GPU over head using by5g

Hi there, I am using byt5 tokensclassification model (small) , and I keep getting “CUDA out of space” error after a while (changes according to the number of samples, usage of wandb for unknown reason).
I am using 3 GPU devices. This is the GPU usage:

Model:
self.model = AutoModelForTokenClassification.from_pretrained(“google/byt5-small”, num_labels=2)
self.model = AutoModelForTokenClassification.from_pretrained(“google/byt5-small”, num_labels=2, device_map=‘auto’)

    if torch.cuda.device_count() > 1:
        print(f"Using {torch.cuda.device_count()} GPUs")
    self.model = nn.DataParallel(self.model, device_ids=[0, 1, 2])

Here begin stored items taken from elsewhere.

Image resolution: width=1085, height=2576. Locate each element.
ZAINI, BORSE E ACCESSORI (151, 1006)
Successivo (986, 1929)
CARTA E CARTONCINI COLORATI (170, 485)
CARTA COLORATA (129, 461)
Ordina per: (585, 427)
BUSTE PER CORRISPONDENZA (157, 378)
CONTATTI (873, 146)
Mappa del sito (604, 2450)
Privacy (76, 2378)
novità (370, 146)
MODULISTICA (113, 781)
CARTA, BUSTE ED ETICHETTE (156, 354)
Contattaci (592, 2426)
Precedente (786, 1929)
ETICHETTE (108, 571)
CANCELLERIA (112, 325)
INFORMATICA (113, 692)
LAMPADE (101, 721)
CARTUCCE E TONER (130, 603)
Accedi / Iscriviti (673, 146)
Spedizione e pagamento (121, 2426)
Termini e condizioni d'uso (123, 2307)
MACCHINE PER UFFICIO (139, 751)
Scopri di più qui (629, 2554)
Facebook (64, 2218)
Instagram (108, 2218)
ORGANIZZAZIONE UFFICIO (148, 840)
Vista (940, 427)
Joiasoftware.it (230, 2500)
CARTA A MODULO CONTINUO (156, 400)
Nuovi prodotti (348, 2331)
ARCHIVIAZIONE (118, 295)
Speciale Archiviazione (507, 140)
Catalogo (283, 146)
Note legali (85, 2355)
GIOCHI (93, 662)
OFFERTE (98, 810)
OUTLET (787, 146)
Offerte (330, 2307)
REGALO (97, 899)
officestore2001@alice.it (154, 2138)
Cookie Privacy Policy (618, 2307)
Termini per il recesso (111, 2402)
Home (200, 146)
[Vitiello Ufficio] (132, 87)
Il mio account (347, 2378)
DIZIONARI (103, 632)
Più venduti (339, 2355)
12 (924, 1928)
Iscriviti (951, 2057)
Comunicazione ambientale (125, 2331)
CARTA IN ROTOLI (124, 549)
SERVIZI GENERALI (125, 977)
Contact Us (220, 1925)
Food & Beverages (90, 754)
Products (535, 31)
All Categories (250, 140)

    # Move the model to CUDA
    self.model = self.model.cuda()
    self.trainer = None

            # Apply weight initialization
    self.initialize_weights()

Trainer args:
training_args = TrainingArguments(
output_dir=“./results”, # Directory to save the results
eval_strategy=“epoch”, # Evaluate the model at the end of each epoch
learning_rate=self.lr, # learning rate
per_device_train_batch_size=self.batch_size, # Batch size for training
per_device_eval_batch_size=self.batch_size, # Batch size for evaluation
# weight_decay=0.01, # Weight decay for regularization
save_total_limit=1, # Limit the total number of checkpoints saved during training (default is 5) - delete older checkpoints to save space
num_train_epochs=self.num_epochs, # Number of training epochs
logging_dir=‘./src/model/logs’, # Directory to save the logs
report_to=“none”, # Disable logging to external services like TensorBoard
fp16=True, # Enable mixed precision training
gradient_accumulation_steps=8, # Accumulate gradients for 8 steps before updating
# eval_accumulation_steps=10, # Accumulate evaluation steps
logging_steps=10, # Log every 10 steps
save_strategy=“epoch”, # Save the model at the end of each epoch
# load_best_model_at_end=True, # Load the best model at the end of training
run_name=“byt5-word-segmentation_” + str(start_time), # Name of the run,
remove_unused_columns=False,

Trainer:
self.trainer = Trainer(
model=self.model, # The instantiated :hugs: Transformers model to be trained
args=training_args, # TrainingArguments
train_dataset=self.train_dataset, # Training dataset
eval_dataset=self.eval_dataset, # Evaluation dataset
tokenizer=self.tokenizer, # Tokenizer for the model
data_collator=data_collator, # Data collator
compute_metrics=compute_metrics # The function that computes metrics of interest

Error:

torch.OutOfMemoryError: CUDA out of memory. Tried to allocate 616.00 MiB. GPU 0 has a total capacity of 23.69 GiB of which 466.94 MiB is free. Including non-PyTorch memory, this process has 23.23 GiB memory in use. Of the allocated memory 21.82 GiB is allocated by PyTorch, and 160.61 MiB is reserved by PyTorch but unallocated. If reserved but unallocated memory is large try setting PYTORCH_CUDA_ALLOC_CONF=expandable_segments:True to avoid fragmentation. See documentation for Memory Management (https://pytorch.org/docs/stable/notes/cuda.html#environment-variables)